[Lignes de données]

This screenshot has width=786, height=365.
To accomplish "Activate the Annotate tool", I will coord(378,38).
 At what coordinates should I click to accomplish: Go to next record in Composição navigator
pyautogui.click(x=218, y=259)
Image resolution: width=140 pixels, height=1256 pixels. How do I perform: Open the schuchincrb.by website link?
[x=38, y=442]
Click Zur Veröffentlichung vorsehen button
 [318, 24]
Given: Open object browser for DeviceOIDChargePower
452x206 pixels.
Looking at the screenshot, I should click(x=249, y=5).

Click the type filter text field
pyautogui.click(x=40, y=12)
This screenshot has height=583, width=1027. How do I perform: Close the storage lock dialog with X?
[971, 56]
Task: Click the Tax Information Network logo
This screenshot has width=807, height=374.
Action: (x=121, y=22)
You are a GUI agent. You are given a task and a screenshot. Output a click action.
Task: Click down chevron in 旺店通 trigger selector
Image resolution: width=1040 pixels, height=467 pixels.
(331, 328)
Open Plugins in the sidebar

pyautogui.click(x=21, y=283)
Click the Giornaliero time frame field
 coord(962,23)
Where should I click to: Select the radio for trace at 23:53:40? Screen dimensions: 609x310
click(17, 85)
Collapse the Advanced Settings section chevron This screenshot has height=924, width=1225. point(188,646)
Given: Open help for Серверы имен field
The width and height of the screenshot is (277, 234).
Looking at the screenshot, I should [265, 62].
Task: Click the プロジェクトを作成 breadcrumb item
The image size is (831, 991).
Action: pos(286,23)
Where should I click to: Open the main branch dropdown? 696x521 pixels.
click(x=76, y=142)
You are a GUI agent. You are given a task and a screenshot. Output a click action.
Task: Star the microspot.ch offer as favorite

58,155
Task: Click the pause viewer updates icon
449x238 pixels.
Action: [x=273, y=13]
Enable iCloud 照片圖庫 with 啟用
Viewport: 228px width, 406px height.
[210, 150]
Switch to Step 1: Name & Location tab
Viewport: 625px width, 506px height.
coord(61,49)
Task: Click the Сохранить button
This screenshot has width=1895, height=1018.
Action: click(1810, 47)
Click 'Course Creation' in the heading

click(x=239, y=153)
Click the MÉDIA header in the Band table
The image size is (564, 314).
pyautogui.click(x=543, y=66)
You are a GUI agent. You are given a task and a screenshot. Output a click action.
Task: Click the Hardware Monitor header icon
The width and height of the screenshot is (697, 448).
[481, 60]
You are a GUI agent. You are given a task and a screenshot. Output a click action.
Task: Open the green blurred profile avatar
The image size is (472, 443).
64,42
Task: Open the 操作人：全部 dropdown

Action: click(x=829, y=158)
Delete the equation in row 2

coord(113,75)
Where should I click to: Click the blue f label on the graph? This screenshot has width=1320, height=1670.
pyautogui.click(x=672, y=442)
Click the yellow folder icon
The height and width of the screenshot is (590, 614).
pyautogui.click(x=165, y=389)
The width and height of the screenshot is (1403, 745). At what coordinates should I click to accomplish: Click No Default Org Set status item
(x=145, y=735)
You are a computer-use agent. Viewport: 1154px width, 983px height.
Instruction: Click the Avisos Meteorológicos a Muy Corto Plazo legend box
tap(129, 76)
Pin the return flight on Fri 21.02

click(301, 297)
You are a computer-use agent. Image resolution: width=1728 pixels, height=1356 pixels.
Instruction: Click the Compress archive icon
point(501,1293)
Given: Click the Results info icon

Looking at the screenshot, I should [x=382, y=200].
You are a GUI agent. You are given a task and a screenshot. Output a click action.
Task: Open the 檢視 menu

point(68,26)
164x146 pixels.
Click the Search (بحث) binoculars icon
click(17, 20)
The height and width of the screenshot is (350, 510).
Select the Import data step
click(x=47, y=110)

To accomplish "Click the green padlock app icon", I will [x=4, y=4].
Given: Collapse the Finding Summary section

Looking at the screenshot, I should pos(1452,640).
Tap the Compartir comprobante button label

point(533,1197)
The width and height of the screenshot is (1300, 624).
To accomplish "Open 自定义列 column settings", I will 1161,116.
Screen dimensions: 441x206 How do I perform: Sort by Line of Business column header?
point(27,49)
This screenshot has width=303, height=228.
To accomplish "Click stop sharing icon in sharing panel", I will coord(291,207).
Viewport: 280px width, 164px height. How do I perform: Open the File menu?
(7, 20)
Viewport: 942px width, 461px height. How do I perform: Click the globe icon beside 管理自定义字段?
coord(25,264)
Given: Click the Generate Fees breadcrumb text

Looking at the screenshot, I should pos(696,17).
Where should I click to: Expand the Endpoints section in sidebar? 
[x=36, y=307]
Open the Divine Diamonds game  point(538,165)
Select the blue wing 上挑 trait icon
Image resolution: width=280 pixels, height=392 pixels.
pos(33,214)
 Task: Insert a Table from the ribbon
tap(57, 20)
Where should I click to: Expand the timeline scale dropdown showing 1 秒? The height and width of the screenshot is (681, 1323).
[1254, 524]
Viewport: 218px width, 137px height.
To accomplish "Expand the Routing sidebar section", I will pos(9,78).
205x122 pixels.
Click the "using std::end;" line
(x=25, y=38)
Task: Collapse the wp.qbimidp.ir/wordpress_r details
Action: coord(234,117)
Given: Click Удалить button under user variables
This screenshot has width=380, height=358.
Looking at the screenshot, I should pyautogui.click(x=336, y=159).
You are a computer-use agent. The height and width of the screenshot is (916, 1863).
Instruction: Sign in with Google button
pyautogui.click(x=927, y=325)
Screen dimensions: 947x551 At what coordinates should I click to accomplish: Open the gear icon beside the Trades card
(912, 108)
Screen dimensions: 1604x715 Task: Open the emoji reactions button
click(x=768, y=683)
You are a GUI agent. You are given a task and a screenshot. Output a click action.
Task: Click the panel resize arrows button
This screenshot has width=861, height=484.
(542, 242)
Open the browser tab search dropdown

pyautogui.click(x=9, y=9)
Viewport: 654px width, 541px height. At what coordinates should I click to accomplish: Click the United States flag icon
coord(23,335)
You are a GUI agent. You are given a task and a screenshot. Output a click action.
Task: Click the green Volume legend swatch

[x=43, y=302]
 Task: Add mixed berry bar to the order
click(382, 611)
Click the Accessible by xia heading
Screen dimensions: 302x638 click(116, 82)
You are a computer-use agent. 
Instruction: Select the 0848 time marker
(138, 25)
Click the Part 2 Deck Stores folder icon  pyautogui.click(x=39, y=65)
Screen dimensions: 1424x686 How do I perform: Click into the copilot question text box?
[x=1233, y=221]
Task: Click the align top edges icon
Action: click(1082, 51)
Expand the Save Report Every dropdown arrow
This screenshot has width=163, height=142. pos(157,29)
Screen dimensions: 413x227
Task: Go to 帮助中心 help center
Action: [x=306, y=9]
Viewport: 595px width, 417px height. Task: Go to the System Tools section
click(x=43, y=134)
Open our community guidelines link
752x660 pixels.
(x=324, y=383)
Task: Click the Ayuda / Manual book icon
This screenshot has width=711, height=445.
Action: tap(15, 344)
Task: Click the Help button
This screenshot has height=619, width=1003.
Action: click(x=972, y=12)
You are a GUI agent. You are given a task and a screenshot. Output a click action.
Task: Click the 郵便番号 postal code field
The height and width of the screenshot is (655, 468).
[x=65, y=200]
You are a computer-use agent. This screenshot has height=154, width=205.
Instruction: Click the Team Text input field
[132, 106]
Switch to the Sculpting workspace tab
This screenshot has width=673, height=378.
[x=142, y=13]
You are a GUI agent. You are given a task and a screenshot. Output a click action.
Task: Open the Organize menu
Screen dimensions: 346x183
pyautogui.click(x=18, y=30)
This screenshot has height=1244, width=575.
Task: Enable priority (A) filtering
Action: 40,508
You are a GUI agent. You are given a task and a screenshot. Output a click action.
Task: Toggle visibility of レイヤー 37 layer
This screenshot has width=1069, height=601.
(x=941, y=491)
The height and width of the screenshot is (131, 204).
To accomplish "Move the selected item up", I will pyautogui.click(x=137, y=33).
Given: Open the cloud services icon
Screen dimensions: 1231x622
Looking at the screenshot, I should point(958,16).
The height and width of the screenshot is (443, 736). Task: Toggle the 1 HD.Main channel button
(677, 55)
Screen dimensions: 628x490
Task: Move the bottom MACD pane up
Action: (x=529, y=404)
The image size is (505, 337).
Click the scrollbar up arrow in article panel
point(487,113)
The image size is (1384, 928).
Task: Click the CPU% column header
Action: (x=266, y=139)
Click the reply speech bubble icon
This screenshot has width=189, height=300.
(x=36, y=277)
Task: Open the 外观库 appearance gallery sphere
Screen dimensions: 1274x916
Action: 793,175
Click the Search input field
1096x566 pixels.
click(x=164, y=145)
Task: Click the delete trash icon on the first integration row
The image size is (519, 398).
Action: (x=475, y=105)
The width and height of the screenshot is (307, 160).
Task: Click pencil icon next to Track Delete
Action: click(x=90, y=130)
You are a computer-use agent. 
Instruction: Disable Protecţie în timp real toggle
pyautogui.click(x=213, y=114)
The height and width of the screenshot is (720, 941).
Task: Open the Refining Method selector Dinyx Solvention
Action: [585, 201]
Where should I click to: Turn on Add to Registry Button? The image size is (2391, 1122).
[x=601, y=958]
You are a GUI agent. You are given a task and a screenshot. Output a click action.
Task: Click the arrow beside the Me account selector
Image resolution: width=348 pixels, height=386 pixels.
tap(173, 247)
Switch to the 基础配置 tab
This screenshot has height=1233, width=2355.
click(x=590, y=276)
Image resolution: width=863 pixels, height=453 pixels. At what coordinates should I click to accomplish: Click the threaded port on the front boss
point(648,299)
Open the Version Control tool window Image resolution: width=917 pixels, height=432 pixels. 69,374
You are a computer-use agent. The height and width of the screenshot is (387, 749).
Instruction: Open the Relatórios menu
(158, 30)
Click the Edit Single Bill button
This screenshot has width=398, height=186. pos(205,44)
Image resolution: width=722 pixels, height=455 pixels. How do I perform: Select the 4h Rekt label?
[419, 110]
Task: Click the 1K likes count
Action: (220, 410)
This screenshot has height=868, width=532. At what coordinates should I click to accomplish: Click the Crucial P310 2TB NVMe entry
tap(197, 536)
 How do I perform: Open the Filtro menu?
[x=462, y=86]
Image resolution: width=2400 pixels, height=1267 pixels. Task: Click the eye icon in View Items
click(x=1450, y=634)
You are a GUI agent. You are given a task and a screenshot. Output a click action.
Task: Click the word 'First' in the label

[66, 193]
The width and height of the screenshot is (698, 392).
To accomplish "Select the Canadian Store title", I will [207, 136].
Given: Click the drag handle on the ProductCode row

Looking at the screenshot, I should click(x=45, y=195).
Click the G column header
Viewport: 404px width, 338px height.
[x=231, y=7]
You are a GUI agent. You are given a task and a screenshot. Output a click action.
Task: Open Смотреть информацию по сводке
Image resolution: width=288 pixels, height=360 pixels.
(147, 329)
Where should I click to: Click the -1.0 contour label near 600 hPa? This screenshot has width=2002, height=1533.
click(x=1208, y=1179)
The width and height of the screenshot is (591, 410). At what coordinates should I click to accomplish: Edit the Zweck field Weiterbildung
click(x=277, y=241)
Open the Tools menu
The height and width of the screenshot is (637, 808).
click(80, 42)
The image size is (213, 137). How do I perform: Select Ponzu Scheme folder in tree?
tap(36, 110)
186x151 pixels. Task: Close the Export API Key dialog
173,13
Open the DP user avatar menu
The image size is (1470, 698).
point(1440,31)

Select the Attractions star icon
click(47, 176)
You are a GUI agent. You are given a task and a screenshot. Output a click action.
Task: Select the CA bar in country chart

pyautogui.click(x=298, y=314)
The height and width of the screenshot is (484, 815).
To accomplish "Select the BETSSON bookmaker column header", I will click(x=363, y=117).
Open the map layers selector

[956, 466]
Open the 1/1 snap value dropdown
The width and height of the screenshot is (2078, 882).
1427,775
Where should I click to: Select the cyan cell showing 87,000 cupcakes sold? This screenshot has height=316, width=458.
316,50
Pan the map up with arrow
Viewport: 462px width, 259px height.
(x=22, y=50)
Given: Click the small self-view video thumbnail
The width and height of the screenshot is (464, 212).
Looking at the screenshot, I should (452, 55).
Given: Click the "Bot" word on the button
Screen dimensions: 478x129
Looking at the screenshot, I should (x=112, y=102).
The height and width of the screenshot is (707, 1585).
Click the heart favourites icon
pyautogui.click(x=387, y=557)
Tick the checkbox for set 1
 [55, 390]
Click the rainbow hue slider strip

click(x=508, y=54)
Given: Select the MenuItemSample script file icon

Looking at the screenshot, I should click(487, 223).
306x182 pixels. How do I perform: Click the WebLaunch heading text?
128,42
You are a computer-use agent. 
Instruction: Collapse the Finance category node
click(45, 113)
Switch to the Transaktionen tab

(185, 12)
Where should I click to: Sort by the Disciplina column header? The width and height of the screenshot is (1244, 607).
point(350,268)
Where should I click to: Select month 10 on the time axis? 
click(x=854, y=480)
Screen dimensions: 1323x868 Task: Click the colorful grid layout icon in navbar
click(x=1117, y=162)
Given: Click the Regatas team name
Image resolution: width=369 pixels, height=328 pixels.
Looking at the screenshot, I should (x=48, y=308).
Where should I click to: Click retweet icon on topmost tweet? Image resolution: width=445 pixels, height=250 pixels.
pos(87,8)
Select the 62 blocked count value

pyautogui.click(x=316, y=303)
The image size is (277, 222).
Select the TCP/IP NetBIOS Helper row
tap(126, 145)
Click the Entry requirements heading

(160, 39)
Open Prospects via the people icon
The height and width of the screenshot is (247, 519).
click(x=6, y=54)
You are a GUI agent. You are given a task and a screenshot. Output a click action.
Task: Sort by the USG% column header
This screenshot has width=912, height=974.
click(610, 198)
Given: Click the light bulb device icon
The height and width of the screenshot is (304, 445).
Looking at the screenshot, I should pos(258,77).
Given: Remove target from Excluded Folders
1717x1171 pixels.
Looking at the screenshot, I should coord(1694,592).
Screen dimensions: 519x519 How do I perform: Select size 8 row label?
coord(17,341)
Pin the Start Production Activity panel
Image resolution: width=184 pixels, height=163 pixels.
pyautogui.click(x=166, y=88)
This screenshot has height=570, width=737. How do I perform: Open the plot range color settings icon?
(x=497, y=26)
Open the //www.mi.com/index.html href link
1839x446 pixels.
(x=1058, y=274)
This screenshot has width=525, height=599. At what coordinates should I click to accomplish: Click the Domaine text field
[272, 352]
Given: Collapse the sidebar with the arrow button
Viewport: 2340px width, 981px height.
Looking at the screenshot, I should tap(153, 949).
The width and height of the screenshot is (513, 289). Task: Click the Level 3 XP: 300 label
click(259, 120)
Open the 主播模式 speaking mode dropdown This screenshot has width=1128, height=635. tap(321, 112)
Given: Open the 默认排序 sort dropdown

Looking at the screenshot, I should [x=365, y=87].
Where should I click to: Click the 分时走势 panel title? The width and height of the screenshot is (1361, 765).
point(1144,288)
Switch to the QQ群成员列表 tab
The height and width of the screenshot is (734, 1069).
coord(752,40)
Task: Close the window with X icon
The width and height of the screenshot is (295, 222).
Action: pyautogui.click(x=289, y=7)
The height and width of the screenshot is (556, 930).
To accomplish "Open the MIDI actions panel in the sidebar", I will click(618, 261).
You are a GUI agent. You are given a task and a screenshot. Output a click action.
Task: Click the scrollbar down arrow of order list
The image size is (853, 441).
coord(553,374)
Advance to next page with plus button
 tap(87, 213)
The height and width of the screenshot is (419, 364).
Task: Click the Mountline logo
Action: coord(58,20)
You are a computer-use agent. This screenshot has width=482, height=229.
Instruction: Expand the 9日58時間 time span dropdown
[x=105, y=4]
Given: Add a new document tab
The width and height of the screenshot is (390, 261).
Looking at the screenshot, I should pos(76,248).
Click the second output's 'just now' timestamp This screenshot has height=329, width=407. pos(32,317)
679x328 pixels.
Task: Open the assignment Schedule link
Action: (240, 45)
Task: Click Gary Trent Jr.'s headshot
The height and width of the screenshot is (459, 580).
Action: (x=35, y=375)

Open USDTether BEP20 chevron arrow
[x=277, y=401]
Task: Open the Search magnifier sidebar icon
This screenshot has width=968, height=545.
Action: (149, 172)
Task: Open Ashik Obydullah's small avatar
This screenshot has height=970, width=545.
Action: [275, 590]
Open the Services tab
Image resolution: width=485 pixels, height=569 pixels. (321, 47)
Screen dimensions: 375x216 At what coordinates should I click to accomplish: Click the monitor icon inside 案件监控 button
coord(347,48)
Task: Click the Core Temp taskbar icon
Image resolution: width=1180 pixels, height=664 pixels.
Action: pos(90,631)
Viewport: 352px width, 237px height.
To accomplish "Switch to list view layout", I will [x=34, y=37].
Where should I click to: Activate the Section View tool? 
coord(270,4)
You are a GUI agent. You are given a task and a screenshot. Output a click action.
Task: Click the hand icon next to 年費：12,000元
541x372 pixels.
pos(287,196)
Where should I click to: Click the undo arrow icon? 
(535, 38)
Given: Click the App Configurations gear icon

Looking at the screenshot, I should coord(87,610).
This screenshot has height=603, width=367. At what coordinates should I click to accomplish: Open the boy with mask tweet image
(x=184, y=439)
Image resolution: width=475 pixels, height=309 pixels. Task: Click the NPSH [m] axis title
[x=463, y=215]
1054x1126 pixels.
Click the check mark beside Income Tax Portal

#### Travail à faire:
Rassemblez, en les recopiant, toutes les lignes de la liste ci-dessus qui contiennent la chaîne « link ».

#### Réponse correcte:
Image resolution: width=140 pixels, height=1256 pixels. How do I perform: Open the schuchincrb.by website link?
Open our community guidelines link
Open the //www.mi.com/index.html href link
Task: Open the assignment Schedule link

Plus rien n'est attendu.